Washington Nationals
- Shortstop / Second baseman
- Born: December 31, 2000 (age 25) Higüey, Dominican Republic
- Bats: RightThrows: Right

MLB debut
- June 18, 2022, for the Pittsburgh Pirates

MLB statistics (through 2025 season)
- Batting average: .227
- Home runs: 11
- Runs batted in: 36
- Stats at Baseball Reference

Teams
- Pittsburgh Pirates (2022–2025);

= Liover Peguero =

Dominican baseball player (born 2000)

Liover Peguero (born December 31, 2000) is a Dominican professional baseball shortstop in the Washington Nationals organization. He has previously played in Major League Baseball (MLB) for the Pittsburgh Pirates.

==Career==
===Arizona Diamondbacks===
Peguero signed with the Arizona Diamondbacks as an international free agent in July 2017. He spent his first professional season in 2018 with the Dominican Summer League Diamondbacks and Arizona League Diamondbacks, batting .259 with one home run and 21 runs batted in (RBI) over 41 games played. In 2019, he played for the Missoula Osprey and Hillsboro Hops and slashed .326/.382/.485 with five home runs, 38 RBI, and 11 stolen bases over 60 games.

===Pittsburgh Pirates===
On January 27, 2020, the Diamondbacks traded Peguero and Brennan Malone to the Pittsburgh Pirates for Starling Marte. He did not play in a game in 2020 due to the cancellation of the minor league season because of the COVID-19 pandemic. The Pirates invited him to their Spring Training in 2021. Peguero spent the 2021 season with the Greensboro Grasshoppers, slashing .270/.332/.444 with 14 home runs, 45 RBI, and 28 stolen bases over ninety games. On November 20, 2021, the Pirates added Peguero to their 40-man roster to protect him from the Rule 5 draft.
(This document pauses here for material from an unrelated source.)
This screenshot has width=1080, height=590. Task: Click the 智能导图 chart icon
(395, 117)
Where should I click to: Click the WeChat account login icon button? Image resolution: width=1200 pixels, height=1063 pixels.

Peguero was promoted to the major leagues for the first time on June 17, 2022, replacing Tucupita Marcano. He made his major league debut the next day, getting one hit and a walk in four plate appearances in a 7–5 loss to the San Francisco Giants. In 2023, he played in 59 games for Pittsburgh, batting .237/.280/.374 with seven home runs, 26 RBI, and six stolen bases.

Peguero was optioned to the Triple–A Indianapolis Indians to begin the 2024 season. In 3 games for Pittsburgh, he went 2-for-10 (.200) with 2 RBI. Following the 2024 season, Peguero played winter league baseball for the Tigres del Licey of the Dominican Professional Baseball League.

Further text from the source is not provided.